### Source records

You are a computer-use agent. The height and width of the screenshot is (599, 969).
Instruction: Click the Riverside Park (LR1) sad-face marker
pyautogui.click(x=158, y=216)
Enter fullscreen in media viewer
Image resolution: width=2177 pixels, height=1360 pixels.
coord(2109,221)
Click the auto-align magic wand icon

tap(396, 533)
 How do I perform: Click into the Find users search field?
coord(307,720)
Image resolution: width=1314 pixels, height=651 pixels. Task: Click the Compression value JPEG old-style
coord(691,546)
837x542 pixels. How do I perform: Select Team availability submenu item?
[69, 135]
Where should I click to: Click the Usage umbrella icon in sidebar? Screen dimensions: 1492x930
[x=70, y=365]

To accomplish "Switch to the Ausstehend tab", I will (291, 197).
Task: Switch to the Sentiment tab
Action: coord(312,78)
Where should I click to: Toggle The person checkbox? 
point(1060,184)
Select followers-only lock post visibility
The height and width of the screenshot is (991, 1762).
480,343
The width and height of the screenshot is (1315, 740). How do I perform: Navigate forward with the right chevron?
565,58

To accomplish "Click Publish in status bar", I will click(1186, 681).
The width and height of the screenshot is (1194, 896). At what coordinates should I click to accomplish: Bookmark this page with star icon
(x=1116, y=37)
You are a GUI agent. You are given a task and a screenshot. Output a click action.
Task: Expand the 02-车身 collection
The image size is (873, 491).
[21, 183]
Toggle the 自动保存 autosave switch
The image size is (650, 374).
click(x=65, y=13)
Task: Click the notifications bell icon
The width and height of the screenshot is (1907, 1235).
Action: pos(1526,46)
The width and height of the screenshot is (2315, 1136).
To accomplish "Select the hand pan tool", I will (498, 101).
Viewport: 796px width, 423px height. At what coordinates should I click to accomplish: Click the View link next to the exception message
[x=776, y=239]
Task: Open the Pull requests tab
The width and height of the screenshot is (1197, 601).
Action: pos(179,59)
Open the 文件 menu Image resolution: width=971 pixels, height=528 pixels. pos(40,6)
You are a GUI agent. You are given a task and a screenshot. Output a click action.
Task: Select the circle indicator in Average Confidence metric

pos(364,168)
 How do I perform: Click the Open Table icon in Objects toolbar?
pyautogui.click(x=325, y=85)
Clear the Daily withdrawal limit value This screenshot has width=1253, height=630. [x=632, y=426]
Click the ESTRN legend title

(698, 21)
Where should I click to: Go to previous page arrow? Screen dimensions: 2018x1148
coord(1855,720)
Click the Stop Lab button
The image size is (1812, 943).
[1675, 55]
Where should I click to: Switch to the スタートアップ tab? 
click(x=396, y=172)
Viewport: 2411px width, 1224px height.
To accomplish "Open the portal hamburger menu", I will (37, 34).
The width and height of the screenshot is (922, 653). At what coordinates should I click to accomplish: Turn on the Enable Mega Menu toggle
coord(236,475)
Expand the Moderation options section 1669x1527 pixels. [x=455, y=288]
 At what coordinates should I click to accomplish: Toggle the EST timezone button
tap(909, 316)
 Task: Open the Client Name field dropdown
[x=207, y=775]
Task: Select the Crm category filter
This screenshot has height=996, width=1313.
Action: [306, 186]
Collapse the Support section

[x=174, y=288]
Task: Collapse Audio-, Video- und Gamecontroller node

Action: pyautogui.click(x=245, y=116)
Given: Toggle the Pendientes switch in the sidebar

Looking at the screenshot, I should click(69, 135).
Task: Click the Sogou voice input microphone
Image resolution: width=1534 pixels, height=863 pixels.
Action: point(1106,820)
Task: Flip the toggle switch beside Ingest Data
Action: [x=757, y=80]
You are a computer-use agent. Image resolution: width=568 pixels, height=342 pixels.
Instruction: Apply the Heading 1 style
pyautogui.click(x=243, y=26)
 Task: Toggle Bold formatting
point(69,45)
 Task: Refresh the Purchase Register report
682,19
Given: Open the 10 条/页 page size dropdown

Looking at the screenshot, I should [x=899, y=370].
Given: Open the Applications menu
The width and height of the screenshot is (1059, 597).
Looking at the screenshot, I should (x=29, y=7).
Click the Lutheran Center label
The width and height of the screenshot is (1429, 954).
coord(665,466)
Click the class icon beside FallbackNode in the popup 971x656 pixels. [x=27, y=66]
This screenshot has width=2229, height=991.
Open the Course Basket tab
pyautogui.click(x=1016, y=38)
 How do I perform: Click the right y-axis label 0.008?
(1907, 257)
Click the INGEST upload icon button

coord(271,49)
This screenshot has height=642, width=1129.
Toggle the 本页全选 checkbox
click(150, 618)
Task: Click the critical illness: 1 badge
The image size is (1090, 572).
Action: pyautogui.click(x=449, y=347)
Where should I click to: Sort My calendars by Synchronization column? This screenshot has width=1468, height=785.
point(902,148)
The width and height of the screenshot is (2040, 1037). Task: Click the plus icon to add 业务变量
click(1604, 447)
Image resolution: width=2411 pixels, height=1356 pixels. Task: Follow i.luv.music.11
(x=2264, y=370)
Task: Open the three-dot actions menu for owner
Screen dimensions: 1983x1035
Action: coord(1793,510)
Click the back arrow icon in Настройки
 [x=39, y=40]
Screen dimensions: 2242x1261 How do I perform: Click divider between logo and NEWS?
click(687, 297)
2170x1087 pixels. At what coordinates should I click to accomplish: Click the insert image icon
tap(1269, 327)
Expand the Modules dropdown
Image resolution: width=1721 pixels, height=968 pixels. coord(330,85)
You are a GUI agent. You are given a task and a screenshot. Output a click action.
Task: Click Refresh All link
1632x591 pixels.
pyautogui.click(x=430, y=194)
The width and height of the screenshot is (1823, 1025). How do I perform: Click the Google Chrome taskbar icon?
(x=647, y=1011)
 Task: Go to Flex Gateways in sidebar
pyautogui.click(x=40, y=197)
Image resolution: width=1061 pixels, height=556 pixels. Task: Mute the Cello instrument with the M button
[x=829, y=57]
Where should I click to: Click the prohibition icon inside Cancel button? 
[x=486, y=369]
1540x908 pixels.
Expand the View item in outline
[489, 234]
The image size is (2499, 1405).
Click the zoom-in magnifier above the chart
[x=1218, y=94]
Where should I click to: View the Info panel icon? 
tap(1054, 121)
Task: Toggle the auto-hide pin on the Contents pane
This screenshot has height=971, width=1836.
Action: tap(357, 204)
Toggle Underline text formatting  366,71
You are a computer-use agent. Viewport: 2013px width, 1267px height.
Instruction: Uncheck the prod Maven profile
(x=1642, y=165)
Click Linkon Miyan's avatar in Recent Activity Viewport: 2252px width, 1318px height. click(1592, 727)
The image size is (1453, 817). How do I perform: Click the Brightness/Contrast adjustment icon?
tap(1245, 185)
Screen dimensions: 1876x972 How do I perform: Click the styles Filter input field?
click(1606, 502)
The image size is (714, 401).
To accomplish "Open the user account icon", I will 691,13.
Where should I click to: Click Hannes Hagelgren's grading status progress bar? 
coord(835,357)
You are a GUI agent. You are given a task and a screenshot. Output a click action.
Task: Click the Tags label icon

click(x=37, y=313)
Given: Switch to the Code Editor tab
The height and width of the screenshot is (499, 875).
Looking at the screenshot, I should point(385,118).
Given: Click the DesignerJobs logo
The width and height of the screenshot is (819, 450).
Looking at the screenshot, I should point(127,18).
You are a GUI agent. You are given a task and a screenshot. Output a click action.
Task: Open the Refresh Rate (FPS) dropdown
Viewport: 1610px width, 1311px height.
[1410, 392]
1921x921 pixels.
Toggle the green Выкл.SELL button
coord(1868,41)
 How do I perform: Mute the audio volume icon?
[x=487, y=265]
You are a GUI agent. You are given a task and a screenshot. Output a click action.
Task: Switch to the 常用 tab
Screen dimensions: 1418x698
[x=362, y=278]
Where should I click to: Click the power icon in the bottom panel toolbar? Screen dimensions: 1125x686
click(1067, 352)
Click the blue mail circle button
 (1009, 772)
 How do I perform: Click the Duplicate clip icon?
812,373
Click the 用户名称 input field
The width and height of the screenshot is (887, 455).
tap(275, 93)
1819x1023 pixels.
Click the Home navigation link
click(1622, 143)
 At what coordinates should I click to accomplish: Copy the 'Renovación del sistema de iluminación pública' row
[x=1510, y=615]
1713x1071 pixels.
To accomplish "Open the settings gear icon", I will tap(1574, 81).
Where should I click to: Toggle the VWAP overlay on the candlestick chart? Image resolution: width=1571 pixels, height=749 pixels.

### Try it
Please copy every line of the data that carries the string "computer".

### Answer section
You are a computer-use agent. The height and width of the screenshot is (599, 969).
You are a computer-use agent. Image resolution: width=568 pixels, height=342 pixels.
You are a computer-use agent. Viewport: 2013px width, 1267px height.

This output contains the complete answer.